The Trump administration is revising the radiation rules for commercial nuclear power. Headlines suggest a safety rollback. The reality is closer to retiring a rule that outlived its purpose. The savings may prove modest; the principle at stake is whether regulation should require spending to address risks too small to measure.

The rule is ALARA — "As Low As Reasonably Achievable." Developed by international radiation-protection bodies in the 1950s and adopted by U.S. regulators in the mid-1970s, it now sits in NRC regulation at 10 CFR 20.1101(b). It requires licensees to push doses as far below the legal limits — 5 rem per year for workers, 100 millirem for the public — as is reasonably achievable.

On paper, ALARA is a cost-benefit test; economics is built into its definition. In practice, it has drifted toward open-ended dose minimization. A U.S. plant's contribution to public exposure is now a fraction of the roughly 300 millirem that Americans receive annually from natural background radiation. Yet designers must keep spending — on shielding, staffing, and procedures — to drive those trivial numbers even lower. I have stood inside the containment building of an operating reactor — Big Rock Point, at full power — and the visit was routine under the plant's radiation protection program.

The fix is underway. A May 2025 executive order directed the NRC to reconsider ALARA; the Energy Department struck it from the directives governing its own facilities in January; and the NRC has begun replacing ALARA requirements for commercial facilities with fixed dose limits. NRC’s final rules are expected in November. New-build developers stand to benefit most, with lighter shielding and construction requirements.

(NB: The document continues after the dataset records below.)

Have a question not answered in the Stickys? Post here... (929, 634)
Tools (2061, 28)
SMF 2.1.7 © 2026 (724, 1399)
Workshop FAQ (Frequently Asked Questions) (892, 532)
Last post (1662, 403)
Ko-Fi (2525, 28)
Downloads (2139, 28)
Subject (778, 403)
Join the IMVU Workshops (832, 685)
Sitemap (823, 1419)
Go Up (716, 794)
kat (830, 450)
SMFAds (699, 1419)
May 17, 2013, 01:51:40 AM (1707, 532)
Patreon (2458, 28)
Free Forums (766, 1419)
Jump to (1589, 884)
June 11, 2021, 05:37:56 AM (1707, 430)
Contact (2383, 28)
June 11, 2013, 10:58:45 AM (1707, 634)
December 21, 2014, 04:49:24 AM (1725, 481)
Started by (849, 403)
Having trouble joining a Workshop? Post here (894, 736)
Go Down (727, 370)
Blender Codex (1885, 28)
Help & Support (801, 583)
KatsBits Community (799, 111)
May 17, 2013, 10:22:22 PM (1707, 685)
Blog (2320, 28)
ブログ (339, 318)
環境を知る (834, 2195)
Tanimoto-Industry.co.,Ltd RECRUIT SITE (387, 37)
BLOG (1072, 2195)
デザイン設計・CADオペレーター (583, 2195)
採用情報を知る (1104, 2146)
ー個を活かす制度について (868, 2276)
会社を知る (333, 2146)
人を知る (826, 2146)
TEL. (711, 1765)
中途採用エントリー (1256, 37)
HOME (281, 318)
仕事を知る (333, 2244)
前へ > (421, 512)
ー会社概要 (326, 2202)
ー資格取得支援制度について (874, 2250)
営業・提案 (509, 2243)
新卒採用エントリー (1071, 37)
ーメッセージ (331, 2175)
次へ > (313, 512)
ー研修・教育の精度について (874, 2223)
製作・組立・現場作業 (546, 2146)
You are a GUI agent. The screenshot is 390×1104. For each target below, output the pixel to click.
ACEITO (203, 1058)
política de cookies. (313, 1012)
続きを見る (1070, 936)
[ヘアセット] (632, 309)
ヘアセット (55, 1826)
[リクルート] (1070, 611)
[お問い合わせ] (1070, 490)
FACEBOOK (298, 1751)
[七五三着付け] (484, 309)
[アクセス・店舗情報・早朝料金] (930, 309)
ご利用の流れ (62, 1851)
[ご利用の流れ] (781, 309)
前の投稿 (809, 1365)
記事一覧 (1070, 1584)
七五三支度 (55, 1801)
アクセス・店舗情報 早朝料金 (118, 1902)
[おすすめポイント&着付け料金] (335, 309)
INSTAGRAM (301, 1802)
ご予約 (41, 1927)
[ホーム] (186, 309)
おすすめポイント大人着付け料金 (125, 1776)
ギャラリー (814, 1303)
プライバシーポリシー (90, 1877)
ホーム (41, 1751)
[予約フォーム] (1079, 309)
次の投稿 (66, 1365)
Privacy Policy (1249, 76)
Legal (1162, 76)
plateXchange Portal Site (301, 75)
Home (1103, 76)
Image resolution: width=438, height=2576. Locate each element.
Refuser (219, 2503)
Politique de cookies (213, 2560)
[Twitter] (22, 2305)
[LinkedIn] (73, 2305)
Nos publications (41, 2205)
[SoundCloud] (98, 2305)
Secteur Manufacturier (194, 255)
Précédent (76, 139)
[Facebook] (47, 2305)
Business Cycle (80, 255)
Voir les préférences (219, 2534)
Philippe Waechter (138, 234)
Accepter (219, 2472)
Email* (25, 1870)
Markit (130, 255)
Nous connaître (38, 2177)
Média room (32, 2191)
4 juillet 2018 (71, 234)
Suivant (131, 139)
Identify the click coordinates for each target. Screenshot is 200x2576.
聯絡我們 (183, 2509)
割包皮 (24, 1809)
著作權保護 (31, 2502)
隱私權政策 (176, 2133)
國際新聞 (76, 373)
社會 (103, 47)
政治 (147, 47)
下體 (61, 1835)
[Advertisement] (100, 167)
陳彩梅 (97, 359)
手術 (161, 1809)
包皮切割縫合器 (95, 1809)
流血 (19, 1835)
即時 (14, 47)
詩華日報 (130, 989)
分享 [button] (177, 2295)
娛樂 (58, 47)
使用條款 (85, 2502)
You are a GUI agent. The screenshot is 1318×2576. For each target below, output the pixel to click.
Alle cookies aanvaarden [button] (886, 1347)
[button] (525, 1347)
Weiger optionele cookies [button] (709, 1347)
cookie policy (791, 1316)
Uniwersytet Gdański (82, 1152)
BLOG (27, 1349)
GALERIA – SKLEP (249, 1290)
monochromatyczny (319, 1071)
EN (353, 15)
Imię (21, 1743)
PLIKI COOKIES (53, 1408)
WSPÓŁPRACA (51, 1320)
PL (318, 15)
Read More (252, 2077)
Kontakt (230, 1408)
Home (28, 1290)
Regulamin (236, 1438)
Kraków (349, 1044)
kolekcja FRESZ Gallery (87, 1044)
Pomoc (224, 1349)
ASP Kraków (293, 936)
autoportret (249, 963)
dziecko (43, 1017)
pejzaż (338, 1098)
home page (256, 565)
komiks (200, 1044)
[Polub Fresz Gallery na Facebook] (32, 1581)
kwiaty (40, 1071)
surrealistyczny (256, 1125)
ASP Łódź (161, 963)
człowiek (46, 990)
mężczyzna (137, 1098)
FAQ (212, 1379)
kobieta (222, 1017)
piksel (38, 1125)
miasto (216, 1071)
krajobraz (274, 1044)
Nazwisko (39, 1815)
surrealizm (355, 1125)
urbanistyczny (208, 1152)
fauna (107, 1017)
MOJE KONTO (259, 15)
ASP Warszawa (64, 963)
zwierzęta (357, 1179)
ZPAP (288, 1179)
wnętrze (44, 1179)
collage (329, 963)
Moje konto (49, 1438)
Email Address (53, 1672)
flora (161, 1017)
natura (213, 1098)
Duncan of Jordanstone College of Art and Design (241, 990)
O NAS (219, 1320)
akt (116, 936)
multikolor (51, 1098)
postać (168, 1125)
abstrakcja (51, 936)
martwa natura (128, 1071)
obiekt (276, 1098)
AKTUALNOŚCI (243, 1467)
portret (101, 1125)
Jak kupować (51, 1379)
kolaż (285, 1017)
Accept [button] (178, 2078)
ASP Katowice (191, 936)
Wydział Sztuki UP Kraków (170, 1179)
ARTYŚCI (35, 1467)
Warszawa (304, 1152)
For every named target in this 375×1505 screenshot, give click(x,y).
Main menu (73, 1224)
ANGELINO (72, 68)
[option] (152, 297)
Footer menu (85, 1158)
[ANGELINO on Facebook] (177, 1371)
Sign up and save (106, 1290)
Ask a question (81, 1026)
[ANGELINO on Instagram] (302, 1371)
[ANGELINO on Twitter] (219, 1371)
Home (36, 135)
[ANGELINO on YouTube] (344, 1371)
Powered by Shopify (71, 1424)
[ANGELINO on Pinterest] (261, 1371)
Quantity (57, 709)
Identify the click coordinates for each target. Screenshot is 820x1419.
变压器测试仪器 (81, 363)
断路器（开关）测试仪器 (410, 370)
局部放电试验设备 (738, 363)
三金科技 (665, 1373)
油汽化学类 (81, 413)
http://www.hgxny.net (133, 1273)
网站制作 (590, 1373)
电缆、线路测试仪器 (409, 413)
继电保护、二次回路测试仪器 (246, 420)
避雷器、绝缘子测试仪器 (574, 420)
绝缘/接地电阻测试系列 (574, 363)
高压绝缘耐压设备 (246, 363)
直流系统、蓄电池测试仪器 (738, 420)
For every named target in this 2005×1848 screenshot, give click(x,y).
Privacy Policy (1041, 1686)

Two cautions for investors. Even the industry's position is layered: the Nuclear Energy Institute has urged the NRC to replace the ALARA requirement with a practical dose threshold, while signaling that operating plants — where ALARA programs have kept worker doses low — would retain those practices voluntarily. Critics also allege procedural shortcuts that invite litigation, so the savings shouldn't be banked yet. Fair points, both. But a requirement to spend without limit against risks below background has run its course.